South East Water boss lasting weeks in post would be a surprise | Nils Pratley

3 hours ago 4

Can David Hinton, the chief executive of South East Water, stay in his job long enough to bag a £400,000 bonus for turning up to work? With four and a half years to go, one can’t say his chances of landing the retention payment – or “service award” – are good. In fact, it will be surprising if he’s still infuriating the residents of Tunbridge Wells four and a half weeks from now.

In the latest episode of this long-running double saga of outages that has left thousands of households in Kent and Sussex without running water for days, Ofwat has opened a first-of-its-kind investigation into whether South East complied with its obligation to provide “high standards of customer service and support”. That comes a day after Emma Reynolds, the environment secretary, called for the regulator to review the company’s operating licence.

Meanwhile, even the company’s shareholders, who normally shun the spotlight on these occasions, are spluttering into their bottled water. NatWest Group’s pension fund, a 25% owner, said it was “extremely concerned” by the impact on customers and said it would use its influence “to direct South East Water’s board to ensure these issues are fully resolved”. That wasn’t quite an instruction for heads to roll, but it wasn’t far off.

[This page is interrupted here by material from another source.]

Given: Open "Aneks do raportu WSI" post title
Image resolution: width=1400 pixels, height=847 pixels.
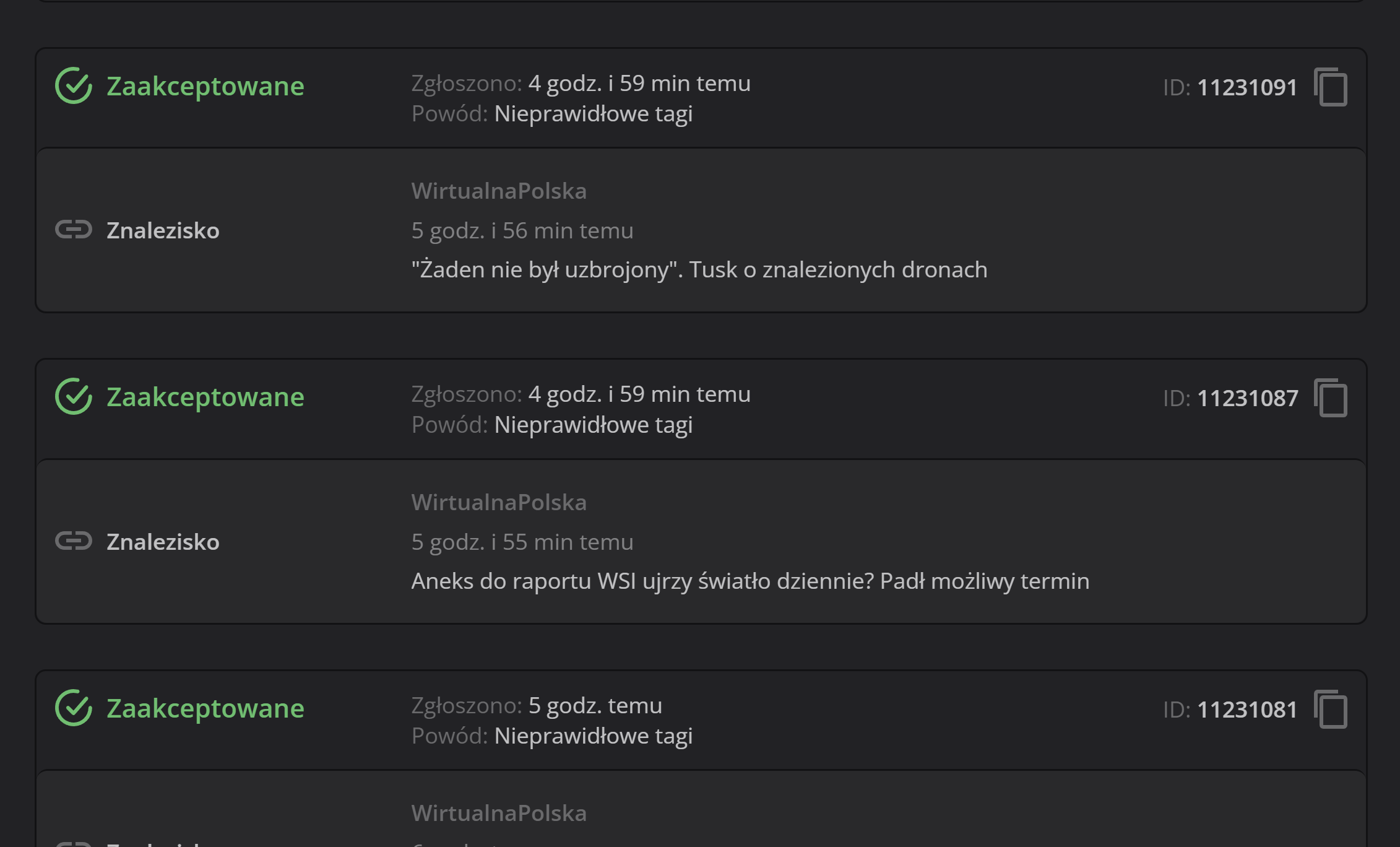Looking at the screenshot, I should (750, 581).
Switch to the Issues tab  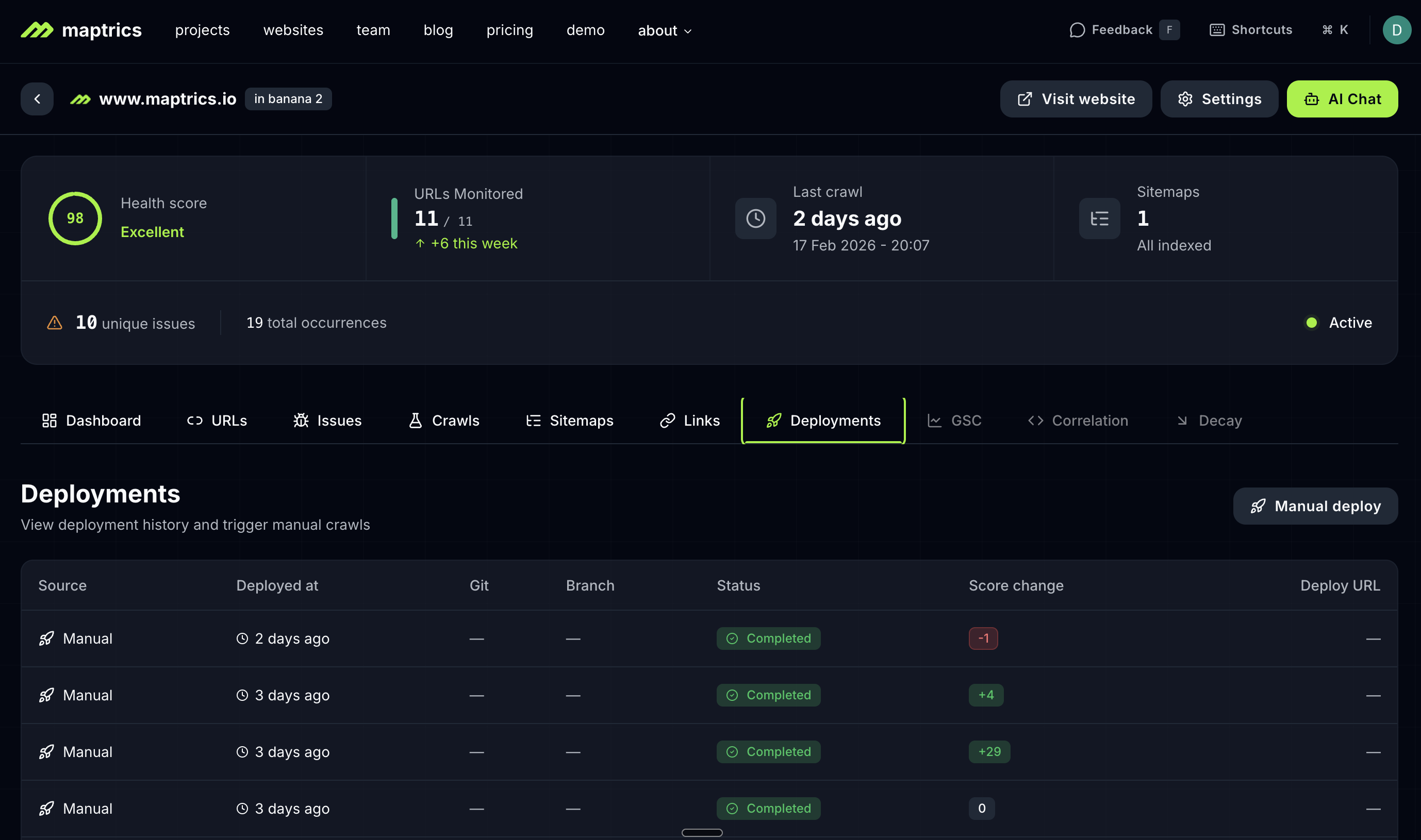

One can understand its alarm. Shareholders sank £200m in fresh equity into South East as recently as May, on top of £75m in December 2024, to support an over-extended balance sheet. Yet the company’s last annual report was still full of scary lines about how it needed “a more balanced regulatory settlement” to be able to “fulfil its purpose as a provider of the public water service now and in the future”. On that score, developments aren’t encouraging either: South East asked the Competition and Markets Authority (CMA) for an 18% uplift on the bill increase granted by Ofwat. However, in its provisional finding (the final is still awaited), the appeals regulator allowed 4%.

Against that strained financial background, it was vital that South East handled any operational crisis, such as two big outages in two months, slickly. We’ll see what Ofwat says but one doubts it will award the “eight out of 10” that Hinton gave himself when appearing before MPs this month. To outside eyes, he has served up a masterclass in how not to communicate during a crisis: he told MPs his reluctance to give interviews was in case he was asked distracting questions about his pay or shareholder dividends.

There’s a lot to ask about. Why did South East’s board feel Hinton needed a performance-free £400,000 incentive to stay in post for five years, as the Guardian reported on Thursday? It had simultaneously just awarded him a 30% increase in his annual salary to the same level and reintroduced a long-term incentive scheme (on top of the annual bonus scheme) worth 150% of salary, which is the normal way to encourage executives. How many carrots does he need? Actually, one more: a one-off £50,000 “cash allowance” for work on the CMA appeal.

Separately, Ofwat is running an engineering-related investigation into whether South East “failed to develop and maintain an efficient water supply system”. That one dates from 2023 and the outcome is due within weeks. The potential penalties are piling up. In the shareholders’ shoes, you’d get a new boss in there as soon as possible in the hope of saving your investment.